Study shows environmental greenness may not improve student test scores
January 23, 2019
A new study conducted by researchers at the University and the U.S. Department of Agriculture Forest Service shows a lack of evidence that environmental greenness correlates with higher academic performance.
Illinois researchers gathered third-grade students’ scores for reading and math from Chicago public schools and compared them to the density of greenery in Chicago neighborhoods. The researchers used greenness data from NASA to figure out how much vegetation was on CPS campuses.
For the study, anything that has chlorophyll, including, but not limited to, plants, shrubs, bushes, trees and grass was considered vegetation.

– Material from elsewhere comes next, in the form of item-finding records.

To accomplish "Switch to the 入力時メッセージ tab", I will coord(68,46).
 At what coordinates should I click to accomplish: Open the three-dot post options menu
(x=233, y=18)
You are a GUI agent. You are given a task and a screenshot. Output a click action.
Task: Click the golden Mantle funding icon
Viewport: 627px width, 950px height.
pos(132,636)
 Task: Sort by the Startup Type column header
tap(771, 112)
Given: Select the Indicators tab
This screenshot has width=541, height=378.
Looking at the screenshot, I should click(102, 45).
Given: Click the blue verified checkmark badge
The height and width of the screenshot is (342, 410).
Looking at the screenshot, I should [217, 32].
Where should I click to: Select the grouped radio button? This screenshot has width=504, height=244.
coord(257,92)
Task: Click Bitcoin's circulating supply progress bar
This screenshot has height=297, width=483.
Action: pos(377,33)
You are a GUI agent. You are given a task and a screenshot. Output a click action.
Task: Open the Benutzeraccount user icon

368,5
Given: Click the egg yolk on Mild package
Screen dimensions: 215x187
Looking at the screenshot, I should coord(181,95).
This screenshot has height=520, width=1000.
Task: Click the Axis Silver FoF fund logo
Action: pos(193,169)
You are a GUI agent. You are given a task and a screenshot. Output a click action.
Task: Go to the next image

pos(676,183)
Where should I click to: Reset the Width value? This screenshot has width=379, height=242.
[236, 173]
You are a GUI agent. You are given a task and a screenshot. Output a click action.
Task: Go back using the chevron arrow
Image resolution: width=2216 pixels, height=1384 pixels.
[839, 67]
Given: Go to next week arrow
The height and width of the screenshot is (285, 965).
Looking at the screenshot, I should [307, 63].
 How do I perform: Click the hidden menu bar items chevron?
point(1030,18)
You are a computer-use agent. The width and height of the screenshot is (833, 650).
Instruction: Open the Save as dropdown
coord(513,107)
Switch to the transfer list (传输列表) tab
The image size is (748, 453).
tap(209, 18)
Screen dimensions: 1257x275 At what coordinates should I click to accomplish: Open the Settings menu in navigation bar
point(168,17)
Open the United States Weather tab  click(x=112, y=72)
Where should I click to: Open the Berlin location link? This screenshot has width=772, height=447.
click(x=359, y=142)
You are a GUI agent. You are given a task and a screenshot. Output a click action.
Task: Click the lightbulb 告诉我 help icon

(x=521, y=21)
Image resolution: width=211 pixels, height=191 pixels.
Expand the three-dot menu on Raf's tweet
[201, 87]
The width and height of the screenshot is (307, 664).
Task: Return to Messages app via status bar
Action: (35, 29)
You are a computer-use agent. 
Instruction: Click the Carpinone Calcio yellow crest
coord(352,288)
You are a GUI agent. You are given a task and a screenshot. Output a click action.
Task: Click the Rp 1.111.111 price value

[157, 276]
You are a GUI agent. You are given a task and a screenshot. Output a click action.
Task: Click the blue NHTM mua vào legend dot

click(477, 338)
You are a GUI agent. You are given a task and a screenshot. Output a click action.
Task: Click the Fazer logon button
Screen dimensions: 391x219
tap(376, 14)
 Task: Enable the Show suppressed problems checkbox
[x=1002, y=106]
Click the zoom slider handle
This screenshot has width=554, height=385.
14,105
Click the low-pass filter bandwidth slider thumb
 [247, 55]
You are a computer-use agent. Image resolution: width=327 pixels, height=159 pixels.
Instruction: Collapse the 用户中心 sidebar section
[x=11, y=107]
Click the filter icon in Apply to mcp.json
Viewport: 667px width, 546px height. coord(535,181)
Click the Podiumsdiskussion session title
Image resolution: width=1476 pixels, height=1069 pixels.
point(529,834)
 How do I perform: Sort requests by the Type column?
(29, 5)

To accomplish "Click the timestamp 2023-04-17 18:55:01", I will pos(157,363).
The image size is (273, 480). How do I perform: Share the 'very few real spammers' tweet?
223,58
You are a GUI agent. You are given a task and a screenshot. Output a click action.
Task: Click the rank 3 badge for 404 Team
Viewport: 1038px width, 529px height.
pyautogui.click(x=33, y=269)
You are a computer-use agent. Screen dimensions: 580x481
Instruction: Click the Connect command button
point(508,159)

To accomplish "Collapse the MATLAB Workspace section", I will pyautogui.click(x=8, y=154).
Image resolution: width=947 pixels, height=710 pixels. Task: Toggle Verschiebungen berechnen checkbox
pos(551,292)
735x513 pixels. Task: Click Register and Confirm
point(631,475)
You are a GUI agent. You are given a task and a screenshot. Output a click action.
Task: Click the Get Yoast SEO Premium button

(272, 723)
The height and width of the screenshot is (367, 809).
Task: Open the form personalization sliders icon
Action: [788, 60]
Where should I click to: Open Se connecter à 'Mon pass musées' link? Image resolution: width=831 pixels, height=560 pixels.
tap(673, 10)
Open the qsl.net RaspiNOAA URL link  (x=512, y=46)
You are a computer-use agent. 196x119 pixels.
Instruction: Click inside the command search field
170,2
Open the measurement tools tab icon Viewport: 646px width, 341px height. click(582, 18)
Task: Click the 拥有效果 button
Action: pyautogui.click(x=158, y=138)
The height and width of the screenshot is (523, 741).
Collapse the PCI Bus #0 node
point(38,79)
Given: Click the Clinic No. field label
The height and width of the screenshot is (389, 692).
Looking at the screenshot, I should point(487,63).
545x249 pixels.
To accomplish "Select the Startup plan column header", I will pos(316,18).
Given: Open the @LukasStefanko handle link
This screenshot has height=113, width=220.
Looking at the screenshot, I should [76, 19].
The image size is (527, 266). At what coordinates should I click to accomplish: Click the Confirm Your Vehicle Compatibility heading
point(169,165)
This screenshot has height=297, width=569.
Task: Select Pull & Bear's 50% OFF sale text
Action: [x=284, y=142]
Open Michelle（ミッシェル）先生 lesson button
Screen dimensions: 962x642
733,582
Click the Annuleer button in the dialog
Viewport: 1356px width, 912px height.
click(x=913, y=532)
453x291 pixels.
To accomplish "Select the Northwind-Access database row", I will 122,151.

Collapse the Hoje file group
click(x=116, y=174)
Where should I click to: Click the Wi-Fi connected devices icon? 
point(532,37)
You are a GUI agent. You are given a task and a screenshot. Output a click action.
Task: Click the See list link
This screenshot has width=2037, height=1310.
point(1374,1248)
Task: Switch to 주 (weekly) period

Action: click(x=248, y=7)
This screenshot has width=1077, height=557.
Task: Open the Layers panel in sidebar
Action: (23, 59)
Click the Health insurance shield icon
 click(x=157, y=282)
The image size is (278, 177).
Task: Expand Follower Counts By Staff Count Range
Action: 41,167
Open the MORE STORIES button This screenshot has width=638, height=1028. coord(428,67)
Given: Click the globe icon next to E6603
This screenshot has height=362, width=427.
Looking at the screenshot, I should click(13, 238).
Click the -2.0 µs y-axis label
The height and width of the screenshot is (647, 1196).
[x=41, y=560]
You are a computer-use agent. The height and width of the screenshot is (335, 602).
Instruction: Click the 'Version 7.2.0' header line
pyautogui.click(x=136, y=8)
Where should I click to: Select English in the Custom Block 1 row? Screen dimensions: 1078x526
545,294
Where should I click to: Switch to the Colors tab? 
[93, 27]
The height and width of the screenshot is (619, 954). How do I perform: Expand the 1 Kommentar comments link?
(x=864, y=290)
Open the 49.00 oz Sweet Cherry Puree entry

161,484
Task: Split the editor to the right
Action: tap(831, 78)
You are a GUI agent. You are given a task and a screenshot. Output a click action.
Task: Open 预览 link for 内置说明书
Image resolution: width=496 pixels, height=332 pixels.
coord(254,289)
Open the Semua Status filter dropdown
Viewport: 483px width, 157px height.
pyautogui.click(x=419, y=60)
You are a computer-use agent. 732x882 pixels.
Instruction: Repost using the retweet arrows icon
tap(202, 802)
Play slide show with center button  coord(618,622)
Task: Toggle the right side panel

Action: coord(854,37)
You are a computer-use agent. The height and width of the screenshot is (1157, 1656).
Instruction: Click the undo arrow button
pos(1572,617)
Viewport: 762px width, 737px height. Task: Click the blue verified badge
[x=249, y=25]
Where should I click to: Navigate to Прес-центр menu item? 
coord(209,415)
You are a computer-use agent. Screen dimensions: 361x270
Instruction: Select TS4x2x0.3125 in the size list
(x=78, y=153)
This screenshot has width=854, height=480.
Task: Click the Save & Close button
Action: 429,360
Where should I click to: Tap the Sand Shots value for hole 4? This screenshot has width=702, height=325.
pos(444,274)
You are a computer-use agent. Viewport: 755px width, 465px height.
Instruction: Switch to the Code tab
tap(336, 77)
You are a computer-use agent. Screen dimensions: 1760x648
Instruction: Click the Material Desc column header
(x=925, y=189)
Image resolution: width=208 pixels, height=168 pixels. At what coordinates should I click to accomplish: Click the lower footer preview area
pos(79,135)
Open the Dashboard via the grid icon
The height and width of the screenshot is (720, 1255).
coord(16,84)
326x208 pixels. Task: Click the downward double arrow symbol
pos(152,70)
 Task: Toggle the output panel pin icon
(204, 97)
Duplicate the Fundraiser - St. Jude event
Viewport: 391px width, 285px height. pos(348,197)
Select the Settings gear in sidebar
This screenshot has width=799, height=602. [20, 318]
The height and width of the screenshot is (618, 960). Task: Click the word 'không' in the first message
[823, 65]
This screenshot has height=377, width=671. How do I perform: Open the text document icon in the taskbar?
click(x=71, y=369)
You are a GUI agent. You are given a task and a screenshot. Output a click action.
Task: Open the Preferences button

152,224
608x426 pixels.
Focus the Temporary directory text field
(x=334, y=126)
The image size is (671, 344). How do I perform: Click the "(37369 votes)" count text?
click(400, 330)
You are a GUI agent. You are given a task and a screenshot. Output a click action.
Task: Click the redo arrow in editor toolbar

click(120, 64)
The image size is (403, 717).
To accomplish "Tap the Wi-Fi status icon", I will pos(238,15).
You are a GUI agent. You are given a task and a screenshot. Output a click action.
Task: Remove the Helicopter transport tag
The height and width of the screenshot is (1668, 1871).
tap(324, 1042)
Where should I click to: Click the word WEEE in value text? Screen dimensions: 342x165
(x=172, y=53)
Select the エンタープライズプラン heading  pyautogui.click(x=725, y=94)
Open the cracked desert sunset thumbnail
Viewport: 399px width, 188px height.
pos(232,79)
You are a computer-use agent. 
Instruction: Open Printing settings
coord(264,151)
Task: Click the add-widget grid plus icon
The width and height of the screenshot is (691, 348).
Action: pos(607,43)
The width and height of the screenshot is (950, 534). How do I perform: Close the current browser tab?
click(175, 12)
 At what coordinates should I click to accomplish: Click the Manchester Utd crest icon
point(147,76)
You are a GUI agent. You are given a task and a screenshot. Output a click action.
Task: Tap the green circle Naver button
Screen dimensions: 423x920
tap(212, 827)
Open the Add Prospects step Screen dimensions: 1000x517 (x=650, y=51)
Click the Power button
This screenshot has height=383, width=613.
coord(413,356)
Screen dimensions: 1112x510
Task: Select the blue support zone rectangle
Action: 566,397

Illinois researchers replicated the method used in a similar study conducted in Massachusetts, but found problems with the previous study’s procedure.
Matthew Browning, professor in AHS, lead the team conducting the study and said that the Illinois researchers took into account other factors that the Massachusetts study did not consider, including the fact that CPS schools usually have a higher amount of minority students.
The results of the study conducted by Illinois researchers showed negative correlations between greenery and academic performance, meaning more vegetation did not have a positive impact on test scores. The Massachusetts study, on the other hand, showed a positive correlation.
The researchers hypothesized that either the difference in foliage between Chicago and Massachusetts or the differences in the student populations affected the results.